### Task inputs

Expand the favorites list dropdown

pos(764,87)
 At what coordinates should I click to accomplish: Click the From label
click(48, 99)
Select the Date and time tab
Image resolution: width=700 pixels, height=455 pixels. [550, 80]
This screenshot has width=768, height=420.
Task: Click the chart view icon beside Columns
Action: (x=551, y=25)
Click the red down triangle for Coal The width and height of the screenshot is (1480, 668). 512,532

######
### Task inputs

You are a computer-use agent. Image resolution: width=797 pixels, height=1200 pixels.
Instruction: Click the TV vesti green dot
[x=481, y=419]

######
### Task inputs

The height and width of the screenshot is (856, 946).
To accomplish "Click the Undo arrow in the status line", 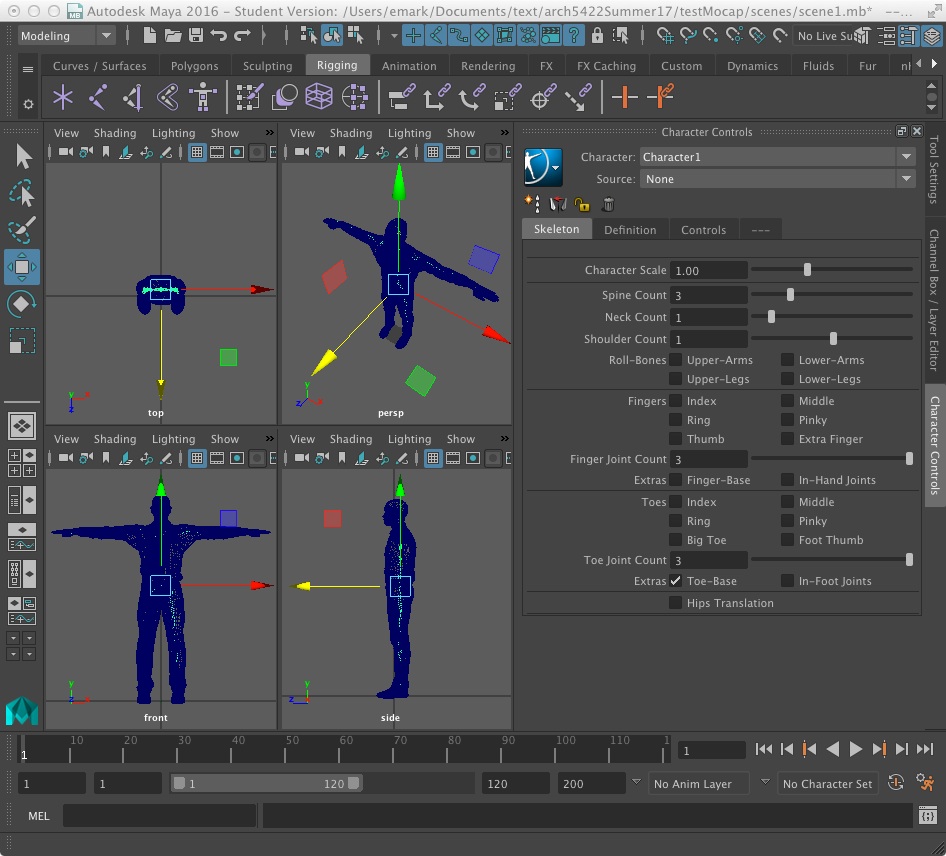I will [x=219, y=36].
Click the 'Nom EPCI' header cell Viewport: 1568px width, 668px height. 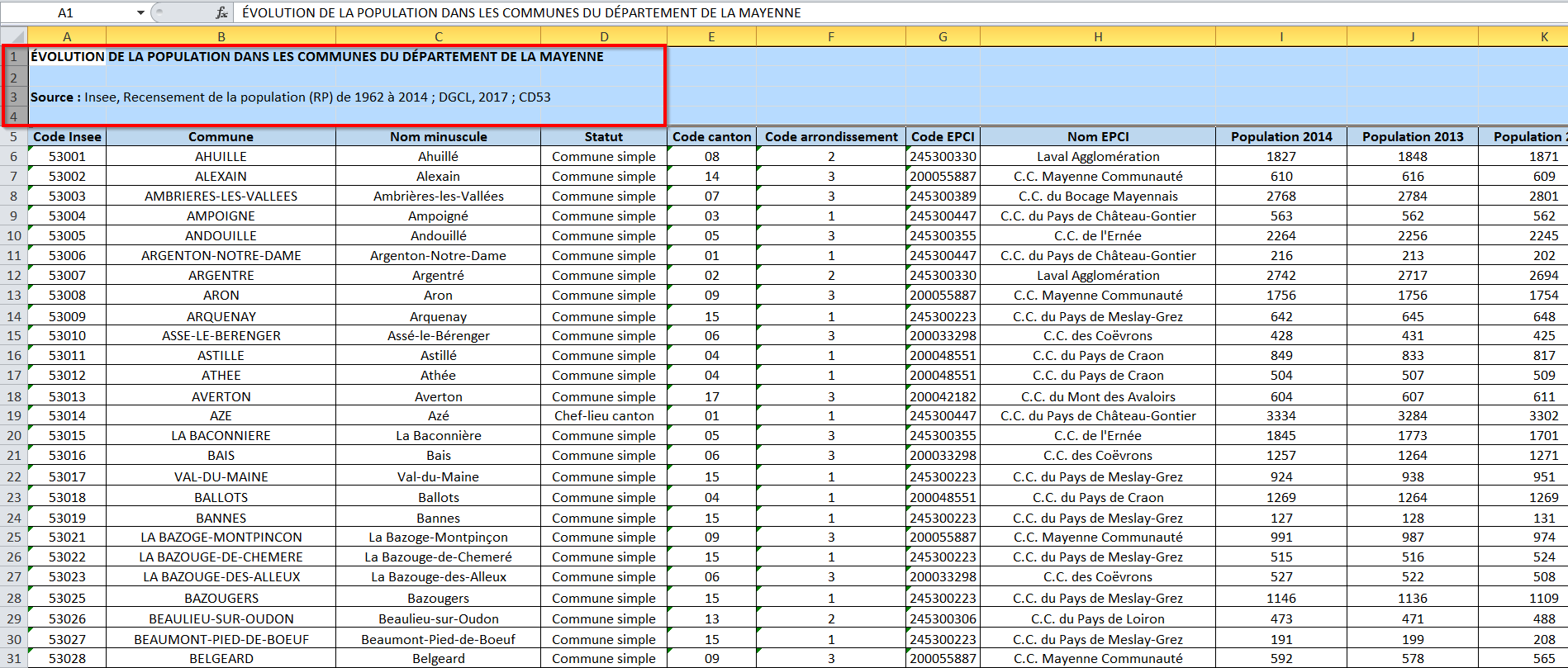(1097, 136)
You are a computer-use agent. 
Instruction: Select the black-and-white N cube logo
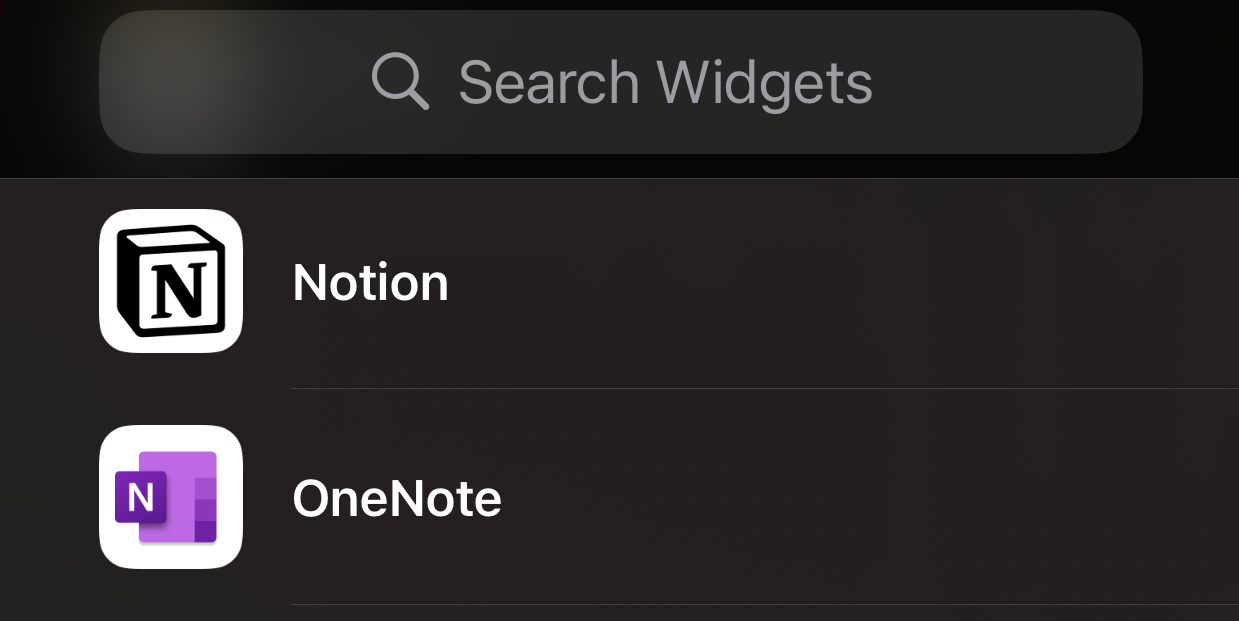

######

## What the task asks
Over the whole listing above, how many lines contain the string "computer"? The answer is that number alone.

## Final answer
2